EXERCISE AIM – Set down the listing below verbatim, but only from its first line through the line containing "Click the Loudness".

DATA FOR THE TASK –
*** Block opens ***

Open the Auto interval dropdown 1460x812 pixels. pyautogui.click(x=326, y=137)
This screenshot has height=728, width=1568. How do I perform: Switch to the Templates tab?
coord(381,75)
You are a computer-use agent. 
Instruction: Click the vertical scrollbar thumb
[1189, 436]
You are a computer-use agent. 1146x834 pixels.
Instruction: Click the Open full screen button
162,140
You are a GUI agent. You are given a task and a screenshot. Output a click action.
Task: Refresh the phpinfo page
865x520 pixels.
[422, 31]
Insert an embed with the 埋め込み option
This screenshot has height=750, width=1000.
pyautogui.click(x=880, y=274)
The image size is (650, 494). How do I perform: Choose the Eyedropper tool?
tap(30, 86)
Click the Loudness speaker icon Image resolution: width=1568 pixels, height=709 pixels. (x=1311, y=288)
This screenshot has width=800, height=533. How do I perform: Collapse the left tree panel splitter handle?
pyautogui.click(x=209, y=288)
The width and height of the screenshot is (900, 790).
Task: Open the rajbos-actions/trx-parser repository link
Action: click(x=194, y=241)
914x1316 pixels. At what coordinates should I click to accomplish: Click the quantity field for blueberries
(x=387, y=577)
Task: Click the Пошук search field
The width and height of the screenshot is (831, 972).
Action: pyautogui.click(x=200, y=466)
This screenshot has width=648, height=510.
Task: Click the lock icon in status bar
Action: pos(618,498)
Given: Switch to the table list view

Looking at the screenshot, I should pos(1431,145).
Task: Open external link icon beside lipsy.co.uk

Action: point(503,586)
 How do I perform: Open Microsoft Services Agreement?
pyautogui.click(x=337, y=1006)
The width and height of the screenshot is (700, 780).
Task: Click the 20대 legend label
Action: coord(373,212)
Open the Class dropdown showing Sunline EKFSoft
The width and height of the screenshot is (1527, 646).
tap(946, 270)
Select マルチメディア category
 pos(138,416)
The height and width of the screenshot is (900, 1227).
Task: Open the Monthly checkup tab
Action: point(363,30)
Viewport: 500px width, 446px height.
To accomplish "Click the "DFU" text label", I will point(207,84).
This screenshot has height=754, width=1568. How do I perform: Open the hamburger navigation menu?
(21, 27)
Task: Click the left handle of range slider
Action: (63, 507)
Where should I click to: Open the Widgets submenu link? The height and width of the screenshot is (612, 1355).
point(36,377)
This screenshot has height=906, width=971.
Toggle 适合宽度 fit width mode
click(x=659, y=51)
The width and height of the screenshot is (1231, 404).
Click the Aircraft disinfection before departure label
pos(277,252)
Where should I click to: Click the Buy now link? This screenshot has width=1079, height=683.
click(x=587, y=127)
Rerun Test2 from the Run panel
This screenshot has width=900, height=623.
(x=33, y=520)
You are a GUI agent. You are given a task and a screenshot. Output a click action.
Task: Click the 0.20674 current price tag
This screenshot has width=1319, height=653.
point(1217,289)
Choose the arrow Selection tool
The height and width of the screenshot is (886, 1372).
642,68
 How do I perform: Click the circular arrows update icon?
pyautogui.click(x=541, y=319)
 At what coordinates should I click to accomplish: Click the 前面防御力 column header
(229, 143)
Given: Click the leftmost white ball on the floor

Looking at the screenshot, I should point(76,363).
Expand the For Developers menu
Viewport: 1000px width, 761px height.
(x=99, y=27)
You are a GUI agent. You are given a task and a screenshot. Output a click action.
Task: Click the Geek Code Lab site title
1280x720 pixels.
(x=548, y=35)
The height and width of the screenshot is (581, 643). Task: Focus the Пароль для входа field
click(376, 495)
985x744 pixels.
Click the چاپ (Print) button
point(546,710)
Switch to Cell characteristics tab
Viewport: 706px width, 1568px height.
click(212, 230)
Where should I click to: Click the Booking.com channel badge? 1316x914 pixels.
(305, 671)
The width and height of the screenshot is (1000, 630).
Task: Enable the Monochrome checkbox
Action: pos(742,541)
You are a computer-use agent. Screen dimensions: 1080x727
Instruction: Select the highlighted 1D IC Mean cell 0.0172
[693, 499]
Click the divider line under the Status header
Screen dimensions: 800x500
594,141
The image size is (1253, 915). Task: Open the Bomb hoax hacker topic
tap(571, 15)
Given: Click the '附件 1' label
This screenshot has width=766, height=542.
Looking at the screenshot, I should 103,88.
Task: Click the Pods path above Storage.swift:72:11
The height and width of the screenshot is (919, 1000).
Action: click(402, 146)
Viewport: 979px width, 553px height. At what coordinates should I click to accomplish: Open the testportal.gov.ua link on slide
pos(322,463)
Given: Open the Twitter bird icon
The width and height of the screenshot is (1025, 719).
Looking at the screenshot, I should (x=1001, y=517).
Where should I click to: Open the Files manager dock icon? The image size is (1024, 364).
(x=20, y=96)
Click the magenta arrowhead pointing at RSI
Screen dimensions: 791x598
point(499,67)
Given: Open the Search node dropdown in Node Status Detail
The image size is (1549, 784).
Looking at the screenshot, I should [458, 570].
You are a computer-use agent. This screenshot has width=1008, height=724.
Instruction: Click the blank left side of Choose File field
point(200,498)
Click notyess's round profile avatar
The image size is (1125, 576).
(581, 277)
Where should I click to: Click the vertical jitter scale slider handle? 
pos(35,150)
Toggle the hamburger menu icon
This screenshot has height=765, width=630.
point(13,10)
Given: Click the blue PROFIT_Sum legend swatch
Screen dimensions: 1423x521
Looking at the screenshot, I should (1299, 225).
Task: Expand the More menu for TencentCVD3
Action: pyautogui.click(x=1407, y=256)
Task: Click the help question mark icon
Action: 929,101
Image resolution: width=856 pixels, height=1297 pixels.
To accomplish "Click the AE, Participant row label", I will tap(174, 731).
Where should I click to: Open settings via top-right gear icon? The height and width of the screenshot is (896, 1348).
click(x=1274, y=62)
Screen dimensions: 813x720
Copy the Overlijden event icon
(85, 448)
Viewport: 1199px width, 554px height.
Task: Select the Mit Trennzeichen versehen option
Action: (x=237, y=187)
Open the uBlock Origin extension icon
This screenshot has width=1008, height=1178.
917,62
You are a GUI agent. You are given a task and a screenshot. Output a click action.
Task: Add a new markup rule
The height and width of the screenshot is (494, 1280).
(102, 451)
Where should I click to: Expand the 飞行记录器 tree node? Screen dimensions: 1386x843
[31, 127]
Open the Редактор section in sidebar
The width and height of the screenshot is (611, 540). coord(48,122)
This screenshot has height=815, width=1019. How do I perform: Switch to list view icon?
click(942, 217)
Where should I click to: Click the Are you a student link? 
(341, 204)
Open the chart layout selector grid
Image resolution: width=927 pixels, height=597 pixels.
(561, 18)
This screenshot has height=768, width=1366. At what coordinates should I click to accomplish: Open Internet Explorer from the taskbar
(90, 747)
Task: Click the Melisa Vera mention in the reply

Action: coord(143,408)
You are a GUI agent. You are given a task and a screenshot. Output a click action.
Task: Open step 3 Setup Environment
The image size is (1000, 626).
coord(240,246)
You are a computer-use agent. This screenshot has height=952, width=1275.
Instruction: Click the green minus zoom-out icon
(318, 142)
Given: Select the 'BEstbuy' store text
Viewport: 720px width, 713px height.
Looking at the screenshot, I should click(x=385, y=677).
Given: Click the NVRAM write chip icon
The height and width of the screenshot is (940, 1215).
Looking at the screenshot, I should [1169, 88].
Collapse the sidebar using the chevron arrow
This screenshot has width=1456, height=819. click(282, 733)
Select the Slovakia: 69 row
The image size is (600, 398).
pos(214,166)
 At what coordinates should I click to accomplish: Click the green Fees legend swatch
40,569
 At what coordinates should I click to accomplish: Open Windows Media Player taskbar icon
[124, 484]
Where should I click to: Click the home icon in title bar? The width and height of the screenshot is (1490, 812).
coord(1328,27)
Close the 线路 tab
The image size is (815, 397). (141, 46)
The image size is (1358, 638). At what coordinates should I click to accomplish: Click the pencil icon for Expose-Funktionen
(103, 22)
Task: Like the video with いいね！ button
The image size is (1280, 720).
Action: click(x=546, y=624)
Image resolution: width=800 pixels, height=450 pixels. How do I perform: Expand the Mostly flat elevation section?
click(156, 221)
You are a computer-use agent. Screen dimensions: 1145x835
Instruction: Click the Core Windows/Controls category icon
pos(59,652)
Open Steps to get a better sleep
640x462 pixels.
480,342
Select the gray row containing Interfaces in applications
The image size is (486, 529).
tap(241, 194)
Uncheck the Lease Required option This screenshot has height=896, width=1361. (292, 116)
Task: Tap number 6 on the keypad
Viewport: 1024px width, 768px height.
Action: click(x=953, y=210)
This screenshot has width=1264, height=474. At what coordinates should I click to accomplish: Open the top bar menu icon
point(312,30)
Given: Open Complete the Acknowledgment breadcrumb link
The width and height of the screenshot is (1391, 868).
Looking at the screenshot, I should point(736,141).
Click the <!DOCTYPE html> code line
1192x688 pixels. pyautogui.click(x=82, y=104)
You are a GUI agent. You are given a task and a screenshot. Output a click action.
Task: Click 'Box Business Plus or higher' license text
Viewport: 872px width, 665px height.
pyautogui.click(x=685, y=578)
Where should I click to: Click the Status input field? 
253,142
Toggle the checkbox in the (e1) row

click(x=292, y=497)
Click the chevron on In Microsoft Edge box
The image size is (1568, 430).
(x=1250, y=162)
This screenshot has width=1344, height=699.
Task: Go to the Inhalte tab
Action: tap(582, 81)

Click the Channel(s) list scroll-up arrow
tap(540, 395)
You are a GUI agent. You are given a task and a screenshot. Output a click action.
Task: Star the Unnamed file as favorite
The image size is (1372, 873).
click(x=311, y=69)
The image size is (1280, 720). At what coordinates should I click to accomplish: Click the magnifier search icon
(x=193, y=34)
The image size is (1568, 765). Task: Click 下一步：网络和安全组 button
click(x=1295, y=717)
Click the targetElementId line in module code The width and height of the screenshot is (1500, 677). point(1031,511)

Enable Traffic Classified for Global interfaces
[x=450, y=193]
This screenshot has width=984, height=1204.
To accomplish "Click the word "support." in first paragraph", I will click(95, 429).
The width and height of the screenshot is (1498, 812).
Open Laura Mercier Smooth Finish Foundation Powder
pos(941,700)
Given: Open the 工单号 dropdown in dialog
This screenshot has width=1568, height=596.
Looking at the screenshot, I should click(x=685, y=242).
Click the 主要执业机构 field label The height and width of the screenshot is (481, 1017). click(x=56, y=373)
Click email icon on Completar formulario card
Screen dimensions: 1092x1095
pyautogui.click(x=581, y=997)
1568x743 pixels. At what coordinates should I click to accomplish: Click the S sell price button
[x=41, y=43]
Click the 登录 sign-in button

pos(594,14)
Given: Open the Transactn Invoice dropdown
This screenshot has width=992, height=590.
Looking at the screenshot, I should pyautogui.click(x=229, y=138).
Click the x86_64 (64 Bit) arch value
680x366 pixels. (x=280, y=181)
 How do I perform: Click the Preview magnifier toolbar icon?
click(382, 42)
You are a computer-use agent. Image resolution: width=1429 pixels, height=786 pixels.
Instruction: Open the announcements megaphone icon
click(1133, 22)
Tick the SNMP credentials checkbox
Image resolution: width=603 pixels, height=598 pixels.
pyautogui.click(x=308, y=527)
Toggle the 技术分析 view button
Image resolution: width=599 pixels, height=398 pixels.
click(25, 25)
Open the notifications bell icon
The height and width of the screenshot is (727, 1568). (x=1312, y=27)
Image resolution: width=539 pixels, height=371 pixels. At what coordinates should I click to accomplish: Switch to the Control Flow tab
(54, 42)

*** Block closes ***

EXPECTED OUTPUT –
Open the Auto interval dropdown 1460x812 pixels. pyautogui.click(x=326, y=137)
This screenshot has height=728, width=1568. How do I perform: Switch to the Templates tab?
coord(381,75)
You are a computer-use agent. 
Instruction: Click the vertical scrollbar thumb
[1189, 436]
You are a computer-use agent. 1146x834 pixels.
Instruction: Click the Open full screen button
162,140
You are a GUI agent. You are given a task and a screenshot. Output a click action.
Task: Refresh the phpinfo page
865x520 pixels.
[422, 31]
Insert an embed with the 埋め込み option
This screenshot has height=750, width=1000.
pyautogui.click(x=880, y=274)
The image size is (650, 494). How do I perform: Choose the Eyedropper tool?
tap(30, 86)
Click the Loudness speaker icon Image resolution: width=1568 pixels, height=709 pixels. (x=1311, y=288)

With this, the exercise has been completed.